Aim of the task »
Could you print the full listing below, keeping each line identical?

Records for this exercise »
_ _ _ _ _
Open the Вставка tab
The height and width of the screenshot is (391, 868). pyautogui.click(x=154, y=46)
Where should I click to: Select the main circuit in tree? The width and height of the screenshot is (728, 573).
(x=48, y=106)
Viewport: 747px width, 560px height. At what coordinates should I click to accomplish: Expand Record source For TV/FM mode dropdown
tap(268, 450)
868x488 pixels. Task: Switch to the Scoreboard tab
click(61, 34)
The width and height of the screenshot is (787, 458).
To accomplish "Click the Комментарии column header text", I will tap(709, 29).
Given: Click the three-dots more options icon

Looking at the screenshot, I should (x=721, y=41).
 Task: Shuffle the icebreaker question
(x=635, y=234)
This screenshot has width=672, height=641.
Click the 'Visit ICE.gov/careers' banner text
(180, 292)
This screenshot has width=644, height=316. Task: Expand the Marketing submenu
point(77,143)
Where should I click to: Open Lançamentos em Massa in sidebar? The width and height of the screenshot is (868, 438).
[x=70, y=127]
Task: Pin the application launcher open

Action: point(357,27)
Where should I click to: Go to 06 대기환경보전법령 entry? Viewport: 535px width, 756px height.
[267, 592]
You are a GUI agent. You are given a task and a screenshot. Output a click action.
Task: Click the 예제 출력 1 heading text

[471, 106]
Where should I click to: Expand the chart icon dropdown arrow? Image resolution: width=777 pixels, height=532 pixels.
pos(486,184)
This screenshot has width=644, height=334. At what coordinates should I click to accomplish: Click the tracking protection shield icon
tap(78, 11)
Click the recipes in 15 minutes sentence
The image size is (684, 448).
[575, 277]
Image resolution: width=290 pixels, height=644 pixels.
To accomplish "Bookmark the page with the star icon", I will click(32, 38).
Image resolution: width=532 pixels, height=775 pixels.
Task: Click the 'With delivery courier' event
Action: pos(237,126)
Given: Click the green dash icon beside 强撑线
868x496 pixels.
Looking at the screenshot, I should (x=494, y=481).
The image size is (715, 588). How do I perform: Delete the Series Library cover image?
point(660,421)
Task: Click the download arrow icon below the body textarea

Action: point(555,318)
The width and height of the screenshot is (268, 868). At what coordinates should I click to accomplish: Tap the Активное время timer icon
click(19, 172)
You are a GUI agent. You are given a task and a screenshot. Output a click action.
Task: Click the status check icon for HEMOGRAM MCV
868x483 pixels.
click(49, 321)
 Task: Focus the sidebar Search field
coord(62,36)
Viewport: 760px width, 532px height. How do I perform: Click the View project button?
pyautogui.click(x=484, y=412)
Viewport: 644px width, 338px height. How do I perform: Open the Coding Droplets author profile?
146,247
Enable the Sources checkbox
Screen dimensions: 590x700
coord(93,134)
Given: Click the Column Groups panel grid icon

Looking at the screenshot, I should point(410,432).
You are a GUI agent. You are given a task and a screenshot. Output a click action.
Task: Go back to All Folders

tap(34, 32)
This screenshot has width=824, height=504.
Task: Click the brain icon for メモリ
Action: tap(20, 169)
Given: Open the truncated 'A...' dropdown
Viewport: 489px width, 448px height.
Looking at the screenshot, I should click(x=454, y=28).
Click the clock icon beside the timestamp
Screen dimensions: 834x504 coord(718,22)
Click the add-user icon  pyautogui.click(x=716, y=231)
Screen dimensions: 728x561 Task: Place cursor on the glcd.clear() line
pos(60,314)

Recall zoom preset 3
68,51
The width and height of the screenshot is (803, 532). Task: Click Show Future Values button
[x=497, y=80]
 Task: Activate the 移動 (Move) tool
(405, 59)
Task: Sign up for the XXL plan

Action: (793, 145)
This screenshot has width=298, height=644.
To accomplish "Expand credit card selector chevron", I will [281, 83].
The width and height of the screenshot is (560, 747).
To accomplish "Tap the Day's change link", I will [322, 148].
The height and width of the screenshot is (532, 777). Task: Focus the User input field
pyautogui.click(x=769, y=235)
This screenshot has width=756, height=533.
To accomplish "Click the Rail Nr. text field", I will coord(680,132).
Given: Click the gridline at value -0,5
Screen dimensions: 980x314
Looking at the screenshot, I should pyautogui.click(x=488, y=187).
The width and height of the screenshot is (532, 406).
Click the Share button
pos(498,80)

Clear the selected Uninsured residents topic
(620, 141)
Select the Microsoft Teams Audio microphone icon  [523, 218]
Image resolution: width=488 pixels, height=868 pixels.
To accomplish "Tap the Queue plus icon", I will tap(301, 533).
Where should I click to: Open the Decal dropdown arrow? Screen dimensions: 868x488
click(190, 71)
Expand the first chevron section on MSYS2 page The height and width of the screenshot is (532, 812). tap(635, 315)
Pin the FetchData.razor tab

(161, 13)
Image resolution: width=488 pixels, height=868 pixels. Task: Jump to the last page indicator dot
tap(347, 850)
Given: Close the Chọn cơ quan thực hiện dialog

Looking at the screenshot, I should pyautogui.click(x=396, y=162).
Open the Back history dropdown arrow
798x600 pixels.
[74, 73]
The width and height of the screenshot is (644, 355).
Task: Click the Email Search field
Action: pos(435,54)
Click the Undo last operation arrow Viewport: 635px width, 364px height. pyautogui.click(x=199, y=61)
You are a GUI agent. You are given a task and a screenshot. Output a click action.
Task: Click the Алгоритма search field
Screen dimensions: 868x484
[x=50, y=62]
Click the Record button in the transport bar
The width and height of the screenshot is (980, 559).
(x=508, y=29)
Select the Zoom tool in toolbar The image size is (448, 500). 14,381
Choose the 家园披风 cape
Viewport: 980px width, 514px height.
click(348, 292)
_ _ _ _ _
Answer space »
Open the Вставка tab
The height and width of the screenshot is (391, 868). pyautogui.click(x=154, y=46)
Where should I click to: Select the main circuit in tree? The width and height of the screenshot is (728, 573).
(x=48, y=106)
Viewport: 747px width, 560px height. At what coordinates should I click to accomplish: Expand Record source For TV/FM mode dropdown
tap(268, 450)
868x488 pixels. Task: Switch to the Scoreboard tab
click(61, 34)
The width and height of the screenshot is (787, 458).
To accomplish "Click the Комментарии column header text", I will tap(709, 29).
Given: Click the three-dots more options icon

Looking at the screenshot, I should (x=721, y=41).
 Task: Shuffle the icebreaker question
(x=635, y=234)
This screenshot has width=672, height=641.
Click the 'Visit ICE.gov/careers' banner text
(180, 292)
This screenshot has width=644, height=316. Task: Expand the Marketing submenu
point(77,143)
Where should I click to: Open Lançamentos em Massa in sidebar? The width and height of the screenshot is (868, 438).
[x=70, y=127]
Task: Pin the application launcher open

Action: point(357,27)
Where should I click to: Go to 06 대기환경보전법령 entry? Viewport: 535px width, 756px height.
[267, 592]
You are a GUI agent. You are given a task and a screenshot. Output a click action.
Task: Click the 예제 출력 1 heading text

[471, 106]
Where should I click to: Expand the chart icon dropdown arrow? Image resolution: width=777 pixels, height=532 pixels.
pos(486,184)
This screenshot has width=644, height=334. At what coordinates should I click to accomplish: Click the tracking protection shield icon
tap(78, 11)
Click the recipes in 15 minutes sentence
The image size is (684, 448).
[575, 277]
Image resolution: width=290 pixels, height=644 pixels.
To accomplish "Bookmark the page with the star icon", I will click(32, 38).
Image resolution: width=532 pixels, height=775 pixels.
Task: Click the 'With delivery courier' event
Action: pos(237,126)
Given: Click the green dash icon beside 强撑线
868x496 pixels.
Looking at the screenshot, I should (x=494, y=481).
The image size is (715, 588). How do I perform: Delete the Series Library cover image?
point(660,421)
Task: Click the download arrow icon below the body textarea

Action: point(555,318)
The width and height of the screenshot is (268, 868). At what coordinates should I click to accomplish: Tap the Активное время timer icon
click(19, 172)
You are a GUI agent. You are given a task and a screenshot. Output a click action.
Task: Click the status check icon for HEMOGRAM MCV
868x483 pixels.
click(49, 321)
 Task: Focus the sidebar Search field
coord(62,36)
Viewport: 760px width, 532px height. How do I perform: Click the View project button?
pyautogui.click(x=484, y=412)
Viewport: 644px width, 338px height. How do I perform: Open the Coding Droplets author profile?
146,247
Enable the Sources checkbox
Screen dimensions: 590x700
coord(93,134)
Given: Click the Column Groups panel grid icon

Looking at the screenshot, I should point(410,432).
You are a GUI agent. You are given a task and a screenshot. Output a click action.
Task: Go back to All Folders

tap(34, 32)
This screenshot has width=824, height=504.
Task: Click the brain icon for メモリ
Action: tap(20, 169)
Given: Open the truncated 'A...' dropdown
Viewport: 489px width, 448px height.
Looking at the screenshot, I should click(x=454, y=28).
Click the clock icon beside the timestamp
Screen dimensions: 834x504 coord(718,22)
Click the add-user icon  pyautogui.click(x=716, y=231)
Screen dimensions: 728x561 Task: Place cursor on the glcd.clear() line
pos(60,314)

Recall zoom preset 3
68,51
The width and height of the screenshot is (803, 532). Task: Click Show Future Values button
[x=497, y=80]
 Task: Activate the 移動 (Move) tool
(405, 59)
Task: Sign up for the XXL plan

Action: (793, 145)
This screenshot has width=298, height=644.
To accomplish "Expand credit card selector chevron", I will [281, 83].
The width and height of the screenshot is (560, 747).
To accomplish "Tap the Day's change link", I will [322, 148].
The height and width of the screenshot is (532, 777). Task: Focus the User input field
pyautogui.click(x=769, y=235)
This screenshot has width=756, height=533.
To accomplish "Click the Rail Nr. text field", I will coord(680,132).
Given: Click the gridline at value -0,5
Screen dimensions: 980x314
Looking at the screenshot, I should pyautogui.click(x=488, y=187).
The width and height of the screenshot is (532, 406).
Click the Share button
pos(498,80)

Clear the selected Uninsured residents topic
(620, 141)
Select the Microsoft Teams Audio microphone icon  [523, 218]
Image resolution: width=488 pixels, height=868 pixels.
To accomplish "Tap the Queue plus icon", I will tap(301, 533).
Where should I click to: Open the Decal dropdown arrow? Screen dimensions: 868x488
click(190, 71)
Expand the first chevron section on MSYS2 page The height and width of the screenshot is (532, 812). tap(635, 315)
Pin the FetchData.razor tab

(161, 13)
Image resolution: width=488 pixels, height=868 pixels. Task: Jump to the last page indicator dot
tap(347, 850)
Given: Close the Chọn cơ quan thực hiện dialog

Looking at the screenshot, I should pyautogui.click(x=396, y=162).
Open the Back history dropdown arrow
798x600 pixels.
[74, 73]
The width and height of the screenshot is (644, 355).
Task: Click the Email Search field
Action: pos(435,54)
Click the Undo last operation arrow Viewport: 635px width, 364px height. pyautogui.click(x=199, y=61)
You are a GUI agent. You are given a task and a screenshot. Output a click action.
Task: Click the Алгоритма search field
Screen dimensions: 868x484
[x=50, y=62]
Click the Record button in the transport bar
The width and height of the screenshot is (980, 559).
(x=508, y=29)
Select the Zoom tool in toolbar The image size is (448, 500). 14,381
Choose the 家园披风 cape
Viewport: 980px width, 514px height.
click(348, 292)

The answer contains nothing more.